Não faltavam os excessos da natureza, que semeia desastres incalculáveis pelo seu território, para que a situação dos EUA fosse das mais preocupantes na crise que, sem impedimento de ser global, é de decadência crescente do Ocidente. Que as divergências entre americanismo e europeísmo sejam continuadamente invocadas, isso apenas afecta a solidariedade interna que foi exemplo na II Guerra Mundial e na Guerra Fria, mas trata-se de um facto certamente inquietante que não melhora a condição geral dos ocidentais, especialmente os do Norte Rico, e do Sul Pobre que dificulta assumir a nova condição.
Embora o facto de a unidade ocidental incluir na definição a imagem de antigo agressor do resto do mundo, que a memória desse resto do mundo guarda e labora, desastres mais severos do que o actual, como foram as duas guerras mundiais, demonstraram suficientemente a indispensabilidade da aliança para resistir, e mais tarde recuperar um novo protagonismo no mundo.

○ ○ ○

ENUNCIADO: Que expressões do excerto sobre a crise do Ocidente aparecem com inicial maiúscula, sem contar as palavras que só a têm por abrirem a frase? Recorra somente ao excerto.

○ ○ ○

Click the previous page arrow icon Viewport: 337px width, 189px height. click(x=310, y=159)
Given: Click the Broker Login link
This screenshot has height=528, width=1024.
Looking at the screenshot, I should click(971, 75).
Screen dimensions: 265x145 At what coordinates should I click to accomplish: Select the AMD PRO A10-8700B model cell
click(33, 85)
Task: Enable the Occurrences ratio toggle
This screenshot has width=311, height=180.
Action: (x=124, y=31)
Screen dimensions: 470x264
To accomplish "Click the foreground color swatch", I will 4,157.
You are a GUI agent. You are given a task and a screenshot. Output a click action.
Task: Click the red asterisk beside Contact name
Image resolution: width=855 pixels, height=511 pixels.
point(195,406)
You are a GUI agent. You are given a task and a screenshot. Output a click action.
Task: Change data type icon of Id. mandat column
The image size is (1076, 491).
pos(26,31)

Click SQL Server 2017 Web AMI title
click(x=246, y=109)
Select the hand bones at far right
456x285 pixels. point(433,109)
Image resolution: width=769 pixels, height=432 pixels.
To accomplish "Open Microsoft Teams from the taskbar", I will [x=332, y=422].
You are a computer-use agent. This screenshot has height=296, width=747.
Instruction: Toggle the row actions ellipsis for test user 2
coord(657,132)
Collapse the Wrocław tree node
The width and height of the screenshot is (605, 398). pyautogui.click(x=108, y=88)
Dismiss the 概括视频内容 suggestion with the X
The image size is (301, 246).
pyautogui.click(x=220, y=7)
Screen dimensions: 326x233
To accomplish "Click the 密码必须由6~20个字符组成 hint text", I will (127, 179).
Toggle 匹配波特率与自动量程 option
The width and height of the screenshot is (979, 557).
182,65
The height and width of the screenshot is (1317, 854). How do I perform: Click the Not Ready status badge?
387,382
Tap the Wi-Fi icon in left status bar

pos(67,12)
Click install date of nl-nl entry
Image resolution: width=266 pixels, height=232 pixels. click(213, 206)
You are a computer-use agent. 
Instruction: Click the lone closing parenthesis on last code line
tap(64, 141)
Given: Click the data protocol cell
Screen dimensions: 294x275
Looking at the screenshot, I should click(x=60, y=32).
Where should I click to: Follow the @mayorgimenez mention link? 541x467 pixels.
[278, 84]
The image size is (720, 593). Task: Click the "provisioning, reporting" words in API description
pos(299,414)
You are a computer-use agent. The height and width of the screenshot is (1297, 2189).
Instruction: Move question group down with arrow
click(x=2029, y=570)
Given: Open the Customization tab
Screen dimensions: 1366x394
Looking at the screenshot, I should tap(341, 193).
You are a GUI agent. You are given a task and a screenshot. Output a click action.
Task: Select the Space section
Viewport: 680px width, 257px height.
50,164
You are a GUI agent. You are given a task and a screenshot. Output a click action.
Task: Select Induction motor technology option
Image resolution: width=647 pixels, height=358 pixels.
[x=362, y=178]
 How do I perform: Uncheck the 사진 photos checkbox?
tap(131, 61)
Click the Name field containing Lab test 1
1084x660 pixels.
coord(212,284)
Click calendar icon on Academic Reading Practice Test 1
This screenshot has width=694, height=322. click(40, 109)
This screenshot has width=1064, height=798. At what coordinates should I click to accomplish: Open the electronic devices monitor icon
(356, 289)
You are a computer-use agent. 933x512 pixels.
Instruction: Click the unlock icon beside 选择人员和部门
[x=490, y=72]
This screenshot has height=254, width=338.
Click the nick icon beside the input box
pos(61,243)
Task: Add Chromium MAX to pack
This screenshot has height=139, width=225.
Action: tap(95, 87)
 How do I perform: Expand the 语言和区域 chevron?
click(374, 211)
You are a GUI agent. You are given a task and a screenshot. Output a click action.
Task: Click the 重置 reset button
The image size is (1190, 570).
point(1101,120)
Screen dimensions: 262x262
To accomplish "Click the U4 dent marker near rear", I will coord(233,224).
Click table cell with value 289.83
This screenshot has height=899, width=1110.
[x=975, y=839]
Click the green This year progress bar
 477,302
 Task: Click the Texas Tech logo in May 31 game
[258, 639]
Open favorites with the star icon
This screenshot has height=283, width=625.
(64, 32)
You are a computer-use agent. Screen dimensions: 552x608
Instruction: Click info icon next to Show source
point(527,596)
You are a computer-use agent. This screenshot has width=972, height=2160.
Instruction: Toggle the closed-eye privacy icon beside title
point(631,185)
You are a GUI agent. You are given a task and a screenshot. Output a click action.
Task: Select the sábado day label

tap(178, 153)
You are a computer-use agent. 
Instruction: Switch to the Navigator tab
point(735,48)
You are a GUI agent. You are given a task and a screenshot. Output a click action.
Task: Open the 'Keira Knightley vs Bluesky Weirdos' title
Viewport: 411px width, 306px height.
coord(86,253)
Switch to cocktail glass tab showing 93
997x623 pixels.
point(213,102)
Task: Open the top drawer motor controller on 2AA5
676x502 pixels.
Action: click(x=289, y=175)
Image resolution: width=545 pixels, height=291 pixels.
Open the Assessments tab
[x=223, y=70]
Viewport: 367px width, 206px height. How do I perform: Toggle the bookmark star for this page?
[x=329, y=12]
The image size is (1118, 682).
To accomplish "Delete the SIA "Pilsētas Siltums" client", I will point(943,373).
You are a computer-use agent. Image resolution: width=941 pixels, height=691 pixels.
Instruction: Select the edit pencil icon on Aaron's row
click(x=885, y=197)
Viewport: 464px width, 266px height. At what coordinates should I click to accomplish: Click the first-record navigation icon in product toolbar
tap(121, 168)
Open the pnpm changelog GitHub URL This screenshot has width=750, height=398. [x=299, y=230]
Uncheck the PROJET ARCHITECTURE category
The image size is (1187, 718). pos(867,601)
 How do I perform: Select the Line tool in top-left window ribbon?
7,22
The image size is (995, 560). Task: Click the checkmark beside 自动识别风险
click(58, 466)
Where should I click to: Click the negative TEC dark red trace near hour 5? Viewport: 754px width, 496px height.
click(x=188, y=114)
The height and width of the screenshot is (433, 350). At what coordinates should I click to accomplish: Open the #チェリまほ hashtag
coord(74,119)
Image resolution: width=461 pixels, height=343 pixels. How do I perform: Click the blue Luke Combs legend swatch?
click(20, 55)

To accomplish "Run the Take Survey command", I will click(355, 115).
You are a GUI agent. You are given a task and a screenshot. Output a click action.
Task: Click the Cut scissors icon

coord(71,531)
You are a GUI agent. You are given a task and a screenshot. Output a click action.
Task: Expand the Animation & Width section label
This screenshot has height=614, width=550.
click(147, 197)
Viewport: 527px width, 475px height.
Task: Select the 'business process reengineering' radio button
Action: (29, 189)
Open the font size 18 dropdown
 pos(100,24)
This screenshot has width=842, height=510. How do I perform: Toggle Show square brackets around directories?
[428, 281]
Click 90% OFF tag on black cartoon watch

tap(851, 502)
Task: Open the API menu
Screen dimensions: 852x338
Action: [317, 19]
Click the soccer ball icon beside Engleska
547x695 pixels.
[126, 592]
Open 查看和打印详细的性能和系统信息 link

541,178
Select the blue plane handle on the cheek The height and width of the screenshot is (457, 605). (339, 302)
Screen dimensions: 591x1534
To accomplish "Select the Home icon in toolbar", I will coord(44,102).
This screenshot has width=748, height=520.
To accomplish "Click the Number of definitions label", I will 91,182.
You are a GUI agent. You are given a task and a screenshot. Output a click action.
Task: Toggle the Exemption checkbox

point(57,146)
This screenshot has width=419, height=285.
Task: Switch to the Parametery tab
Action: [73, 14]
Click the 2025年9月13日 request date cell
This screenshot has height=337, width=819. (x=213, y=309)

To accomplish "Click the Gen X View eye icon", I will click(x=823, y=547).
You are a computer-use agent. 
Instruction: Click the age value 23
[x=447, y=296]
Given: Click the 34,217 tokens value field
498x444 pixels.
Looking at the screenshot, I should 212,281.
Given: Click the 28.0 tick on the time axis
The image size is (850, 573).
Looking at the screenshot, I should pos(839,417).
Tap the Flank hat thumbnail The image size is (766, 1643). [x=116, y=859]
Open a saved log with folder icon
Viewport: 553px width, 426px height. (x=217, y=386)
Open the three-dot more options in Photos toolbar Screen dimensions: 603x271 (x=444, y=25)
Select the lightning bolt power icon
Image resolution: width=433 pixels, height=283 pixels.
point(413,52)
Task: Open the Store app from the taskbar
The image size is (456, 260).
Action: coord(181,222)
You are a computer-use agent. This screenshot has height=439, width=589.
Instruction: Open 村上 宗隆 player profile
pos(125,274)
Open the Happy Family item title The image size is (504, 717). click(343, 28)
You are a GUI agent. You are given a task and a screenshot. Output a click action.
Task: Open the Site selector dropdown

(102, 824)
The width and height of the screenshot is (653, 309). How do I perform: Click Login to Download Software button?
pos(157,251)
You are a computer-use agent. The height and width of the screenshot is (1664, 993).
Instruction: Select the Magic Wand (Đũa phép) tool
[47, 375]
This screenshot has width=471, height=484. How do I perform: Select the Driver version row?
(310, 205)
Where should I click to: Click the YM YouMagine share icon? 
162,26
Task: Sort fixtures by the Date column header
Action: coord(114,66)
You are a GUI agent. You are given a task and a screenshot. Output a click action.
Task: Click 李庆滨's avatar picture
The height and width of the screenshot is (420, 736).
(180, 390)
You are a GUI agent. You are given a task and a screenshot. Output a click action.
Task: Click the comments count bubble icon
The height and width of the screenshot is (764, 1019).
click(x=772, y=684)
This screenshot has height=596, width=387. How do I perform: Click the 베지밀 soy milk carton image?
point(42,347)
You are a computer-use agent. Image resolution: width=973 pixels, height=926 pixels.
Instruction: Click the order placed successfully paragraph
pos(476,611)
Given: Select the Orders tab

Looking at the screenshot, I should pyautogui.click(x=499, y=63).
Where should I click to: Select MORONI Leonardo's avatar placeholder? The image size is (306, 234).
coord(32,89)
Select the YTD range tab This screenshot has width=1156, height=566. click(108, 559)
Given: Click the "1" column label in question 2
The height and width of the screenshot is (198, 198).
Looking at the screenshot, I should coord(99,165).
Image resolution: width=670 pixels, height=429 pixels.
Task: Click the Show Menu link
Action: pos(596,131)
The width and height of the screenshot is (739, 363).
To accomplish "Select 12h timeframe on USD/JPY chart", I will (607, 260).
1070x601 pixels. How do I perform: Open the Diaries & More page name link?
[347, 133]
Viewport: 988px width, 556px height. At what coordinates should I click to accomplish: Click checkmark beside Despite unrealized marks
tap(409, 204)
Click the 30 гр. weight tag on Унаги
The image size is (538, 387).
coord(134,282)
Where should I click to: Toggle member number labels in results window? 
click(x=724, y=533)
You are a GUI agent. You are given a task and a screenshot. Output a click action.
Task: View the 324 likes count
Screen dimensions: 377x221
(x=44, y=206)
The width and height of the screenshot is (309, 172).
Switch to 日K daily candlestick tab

○ ○ ○

RESPOSTA:
EUA
Ocidente
II Guerra Mundial
Guerra Fria
Norte Rico
Sul Pobre